Le patrimoine de l’école et le choix des enseignants.
La plus ancienne trace d’un enseignement remonte à la fin de 1399 ou au tout début du XVème siècle. Nous avons vu dans la partie concernant les origines de Saint-Mathurin, que l’assistant du chapelain de la chapelle de Saint-Mathurin devait « introduire en la foy les enfants qui illecques vendront et desquels il sera requis, c’est assavoir leur apprendre pour nyent le A. B. C. D., le Pater noster, Ave Maria, Credo, Benedicite, Te agimus, le Miseratur, le Confiteor, les Sanctus, les Agnus et le Dominus pronus, tant qu’ilz le sachent par cuer ».

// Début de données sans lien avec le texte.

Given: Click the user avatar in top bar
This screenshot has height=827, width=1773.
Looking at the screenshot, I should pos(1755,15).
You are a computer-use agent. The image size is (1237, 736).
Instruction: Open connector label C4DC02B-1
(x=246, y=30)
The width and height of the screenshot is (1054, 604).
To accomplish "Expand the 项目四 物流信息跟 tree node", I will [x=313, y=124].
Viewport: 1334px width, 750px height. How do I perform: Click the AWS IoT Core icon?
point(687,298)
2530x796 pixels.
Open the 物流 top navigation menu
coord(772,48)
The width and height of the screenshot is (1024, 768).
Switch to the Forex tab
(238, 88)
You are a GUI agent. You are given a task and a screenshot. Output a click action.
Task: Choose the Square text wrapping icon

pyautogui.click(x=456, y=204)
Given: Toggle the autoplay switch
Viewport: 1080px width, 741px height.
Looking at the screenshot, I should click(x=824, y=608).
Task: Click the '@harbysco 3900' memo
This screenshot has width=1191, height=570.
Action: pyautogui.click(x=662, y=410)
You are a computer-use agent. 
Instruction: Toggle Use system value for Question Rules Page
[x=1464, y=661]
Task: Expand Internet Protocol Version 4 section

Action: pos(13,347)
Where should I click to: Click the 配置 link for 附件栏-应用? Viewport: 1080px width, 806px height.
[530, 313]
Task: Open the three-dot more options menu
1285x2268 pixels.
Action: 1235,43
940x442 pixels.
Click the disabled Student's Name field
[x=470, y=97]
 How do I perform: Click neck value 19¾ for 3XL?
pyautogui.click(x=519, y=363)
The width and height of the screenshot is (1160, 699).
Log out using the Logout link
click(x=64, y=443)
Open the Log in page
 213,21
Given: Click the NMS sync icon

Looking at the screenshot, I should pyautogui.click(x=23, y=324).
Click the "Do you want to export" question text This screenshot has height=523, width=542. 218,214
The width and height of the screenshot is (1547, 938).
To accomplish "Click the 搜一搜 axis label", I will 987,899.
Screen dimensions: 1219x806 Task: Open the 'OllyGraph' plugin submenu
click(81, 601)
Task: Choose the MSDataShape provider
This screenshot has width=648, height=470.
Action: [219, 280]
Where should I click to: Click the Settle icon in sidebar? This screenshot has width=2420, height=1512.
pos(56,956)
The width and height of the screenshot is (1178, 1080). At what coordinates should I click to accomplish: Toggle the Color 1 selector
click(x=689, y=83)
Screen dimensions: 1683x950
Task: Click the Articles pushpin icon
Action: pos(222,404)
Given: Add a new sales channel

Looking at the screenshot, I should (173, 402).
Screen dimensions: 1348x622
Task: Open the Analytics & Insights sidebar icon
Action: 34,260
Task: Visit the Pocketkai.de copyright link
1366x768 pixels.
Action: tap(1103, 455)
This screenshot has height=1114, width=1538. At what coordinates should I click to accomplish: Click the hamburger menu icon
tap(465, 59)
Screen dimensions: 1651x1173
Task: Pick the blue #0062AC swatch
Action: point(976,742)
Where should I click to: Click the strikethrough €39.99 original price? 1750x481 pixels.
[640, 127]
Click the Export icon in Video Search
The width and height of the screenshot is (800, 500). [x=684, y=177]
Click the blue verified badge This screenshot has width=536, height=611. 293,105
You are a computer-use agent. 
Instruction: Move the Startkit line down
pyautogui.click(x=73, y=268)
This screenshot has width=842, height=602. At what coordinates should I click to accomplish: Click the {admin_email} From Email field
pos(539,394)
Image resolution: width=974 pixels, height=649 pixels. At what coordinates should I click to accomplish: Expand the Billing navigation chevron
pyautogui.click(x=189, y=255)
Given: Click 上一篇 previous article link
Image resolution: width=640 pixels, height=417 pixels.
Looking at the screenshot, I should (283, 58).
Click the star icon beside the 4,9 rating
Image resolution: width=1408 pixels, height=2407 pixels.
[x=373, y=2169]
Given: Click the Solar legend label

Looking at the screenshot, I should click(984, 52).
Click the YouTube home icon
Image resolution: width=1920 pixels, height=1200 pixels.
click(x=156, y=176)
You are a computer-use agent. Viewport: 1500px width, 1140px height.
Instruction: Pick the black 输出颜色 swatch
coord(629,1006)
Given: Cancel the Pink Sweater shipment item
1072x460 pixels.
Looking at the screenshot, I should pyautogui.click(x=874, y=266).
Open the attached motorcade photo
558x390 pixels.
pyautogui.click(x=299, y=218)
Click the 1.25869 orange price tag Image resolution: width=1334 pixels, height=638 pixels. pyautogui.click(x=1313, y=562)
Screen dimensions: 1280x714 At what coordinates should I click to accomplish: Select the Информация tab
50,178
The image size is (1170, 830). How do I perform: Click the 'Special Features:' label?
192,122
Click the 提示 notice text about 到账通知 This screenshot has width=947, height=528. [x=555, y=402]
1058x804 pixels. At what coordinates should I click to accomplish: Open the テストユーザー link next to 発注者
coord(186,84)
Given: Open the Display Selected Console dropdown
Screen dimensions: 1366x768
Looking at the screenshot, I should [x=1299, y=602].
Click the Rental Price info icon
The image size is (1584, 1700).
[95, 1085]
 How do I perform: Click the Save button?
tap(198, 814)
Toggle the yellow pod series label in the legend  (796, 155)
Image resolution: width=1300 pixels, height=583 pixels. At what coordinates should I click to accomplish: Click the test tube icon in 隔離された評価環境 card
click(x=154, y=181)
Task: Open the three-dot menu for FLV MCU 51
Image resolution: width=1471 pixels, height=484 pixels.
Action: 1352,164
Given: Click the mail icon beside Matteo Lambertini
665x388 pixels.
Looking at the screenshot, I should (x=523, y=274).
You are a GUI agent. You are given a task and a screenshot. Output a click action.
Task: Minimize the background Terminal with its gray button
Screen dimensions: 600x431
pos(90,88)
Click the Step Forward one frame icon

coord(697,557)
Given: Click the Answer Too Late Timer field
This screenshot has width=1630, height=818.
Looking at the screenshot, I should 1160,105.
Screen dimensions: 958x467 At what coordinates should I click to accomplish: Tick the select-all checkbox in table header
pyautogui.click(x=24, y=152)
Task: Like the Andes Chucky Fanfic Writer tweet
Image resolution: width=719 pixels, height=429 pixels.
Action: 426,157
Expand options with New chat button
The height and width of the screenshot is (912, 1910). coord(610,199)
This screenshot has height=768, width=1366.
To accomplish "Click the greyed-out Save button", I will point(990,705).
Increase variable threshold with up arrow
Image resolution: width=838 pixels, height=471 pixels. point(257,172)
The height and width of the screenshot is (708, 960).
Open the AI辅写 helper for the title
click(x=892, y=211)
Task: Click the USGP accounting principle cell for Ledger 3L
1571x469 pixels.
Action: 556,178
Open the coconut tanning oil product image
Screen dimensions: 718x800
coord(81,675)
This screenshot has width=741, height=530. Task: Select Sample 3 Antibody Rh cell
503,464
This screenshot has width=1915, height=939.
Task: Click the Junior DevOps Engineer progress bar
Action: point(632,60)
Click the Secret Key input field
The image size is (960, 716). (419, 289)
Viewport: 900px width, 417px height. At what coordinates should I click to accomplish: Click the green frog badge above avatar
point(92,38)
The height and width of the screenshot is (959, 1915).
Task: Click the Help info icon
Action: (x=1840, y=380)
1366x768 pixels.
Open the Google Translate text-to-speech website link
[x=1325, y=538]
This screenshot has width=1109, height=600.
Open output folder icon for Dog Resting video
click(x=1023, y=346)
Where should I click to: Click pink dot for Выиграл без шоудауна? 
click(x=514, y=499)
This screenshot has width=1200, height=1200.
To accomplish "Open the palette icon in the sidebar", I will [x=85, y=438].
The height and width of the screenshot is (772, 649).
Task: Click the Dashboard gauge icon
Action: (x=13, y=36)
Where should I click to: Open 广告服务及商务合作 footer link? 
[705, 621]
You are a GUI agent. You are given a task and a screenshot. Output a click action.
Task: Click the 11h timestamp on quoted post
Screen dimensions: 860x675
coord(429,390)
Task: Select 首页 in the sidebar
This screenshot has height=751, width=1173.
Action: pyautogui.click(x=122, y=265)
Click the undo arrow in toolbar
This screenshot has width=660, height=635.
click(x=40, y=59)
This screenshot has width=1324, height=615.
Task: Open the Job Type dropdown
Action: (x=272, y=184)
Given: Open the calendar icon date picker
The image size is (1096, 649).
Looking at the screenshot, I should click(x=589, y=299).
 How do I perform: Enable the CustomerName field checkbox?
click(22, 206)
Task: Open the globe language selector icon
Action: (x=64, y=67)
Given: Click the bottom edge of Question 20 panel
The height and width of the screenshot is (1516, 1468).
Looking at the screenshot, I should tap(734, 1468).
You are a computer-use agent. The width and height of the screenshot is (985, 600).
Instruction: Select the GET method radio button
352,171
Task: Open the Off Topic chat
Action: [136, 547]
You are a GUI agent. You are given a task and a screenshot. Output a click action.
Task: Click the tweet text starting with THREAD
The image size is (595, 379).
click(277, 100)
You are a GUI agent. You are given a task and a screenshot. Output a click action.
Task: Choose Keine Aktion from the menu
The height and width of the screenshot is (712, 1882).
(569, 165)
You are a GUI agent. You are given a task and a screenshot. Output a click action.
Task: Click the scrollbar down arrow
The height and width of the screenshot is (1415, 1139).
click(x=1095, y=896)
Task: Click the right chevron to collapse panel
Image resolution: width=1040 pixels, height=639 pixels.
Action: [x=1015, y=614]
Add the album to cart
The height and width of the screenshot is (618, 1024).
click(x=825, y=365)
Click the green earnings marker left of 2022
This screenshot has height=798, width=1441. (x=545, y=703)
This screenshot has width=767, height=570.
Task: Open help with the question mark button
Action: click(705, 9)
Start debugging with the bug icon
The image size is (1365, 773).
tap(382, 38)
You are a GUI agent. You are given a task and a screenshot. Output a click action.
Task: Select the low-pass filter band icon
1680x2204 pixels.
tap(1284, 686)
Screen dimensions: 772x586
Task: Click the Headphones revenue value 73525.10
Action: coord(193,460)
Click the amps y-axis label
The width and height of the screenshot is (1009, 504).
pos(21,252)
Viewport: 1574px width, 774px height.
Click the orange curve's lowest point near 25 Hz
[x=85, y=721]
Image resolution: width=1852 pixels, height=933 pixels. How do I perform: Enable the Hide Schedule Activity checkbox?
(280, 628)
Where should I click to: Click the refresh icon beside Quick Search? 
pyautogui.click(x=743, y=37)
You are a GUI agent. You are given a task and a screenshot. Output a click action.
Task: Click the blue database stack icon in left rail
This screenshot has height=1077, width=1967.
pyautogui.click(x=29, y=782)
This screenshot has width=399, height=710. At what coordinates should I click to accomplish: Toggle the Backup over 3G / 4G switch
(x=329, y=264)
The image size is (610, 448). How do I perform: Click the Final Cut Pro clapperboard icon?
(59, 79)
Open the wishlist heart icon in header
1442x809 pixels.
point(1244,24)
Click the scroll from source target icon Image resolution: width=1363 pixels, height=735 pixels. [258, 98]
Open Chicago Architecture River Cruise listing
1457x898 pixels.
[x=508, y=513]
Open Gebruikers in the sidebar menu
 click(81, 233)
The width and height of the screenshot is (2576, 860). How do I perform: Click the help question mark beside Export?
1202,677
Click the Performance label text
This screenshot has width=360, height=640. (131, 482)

En 1579 un nommé Germain Bichon tenait les écoles. En 1588 Antoine de Vallières, prêtre, était « maître des écoles de la paroisse », et en 1707 mourrait Jacques Damond, prêtre chapelain et principal du « collège ».1

Trois actes de nomination de maîtres d’école en 1766, 1768 et 1786, sont nos principales sources sur l’enseignement à Saint-Mathurin au XVIIIème siècle2. L’acte de 1768 est en annexe à la fin de ce mémoire, document 10 page 174. Nous disposons d’un quatrième acte, en 1747, mais beaucoup moins détaillé.

Les revenus de l’école.
L’acte de nomination de 1786 nous apprend que l’école du XVIIIème siècle devait son existence à une fondation du 25 janvier 1601, qui l’avait pourvue de divers biens destinés à payer le maître d’école. Devenu titulaire du « leg », il devait en percevoir lui-même les revenus. En 1792 ou 1793, ces biens consistaient en 27 boisselées de terres labourables, et une maison « composée d’une chambre basse et un grenier au dessus couverte d’ardoise en très mauvais état, même inhabitable avec une ouche contenant six à sept boisselées de terre compris l’emplacement des batiments », et affermée « à titre de moitié »3.Les 27 boisselées étaient affermées 160 livres, soit 5.9 livres par boisselées, un peu moins que la moyenne, mais des rentes étaient peut-être établies sur ces terres. D’après l’acte de nomination de 1786, les fermages à recevoir pour l’année échue montaient à 236 livres, ce qui correspondrait, la maison et les 6 ou 7 boisselées pouvant être affermés autour de 70 livres. On peut donc estimer à 230 livres environ le revenu du domaine de l’école à la veille de la Révolution. Nous verrons que le maître recevait aussi un peu d’argent des parents.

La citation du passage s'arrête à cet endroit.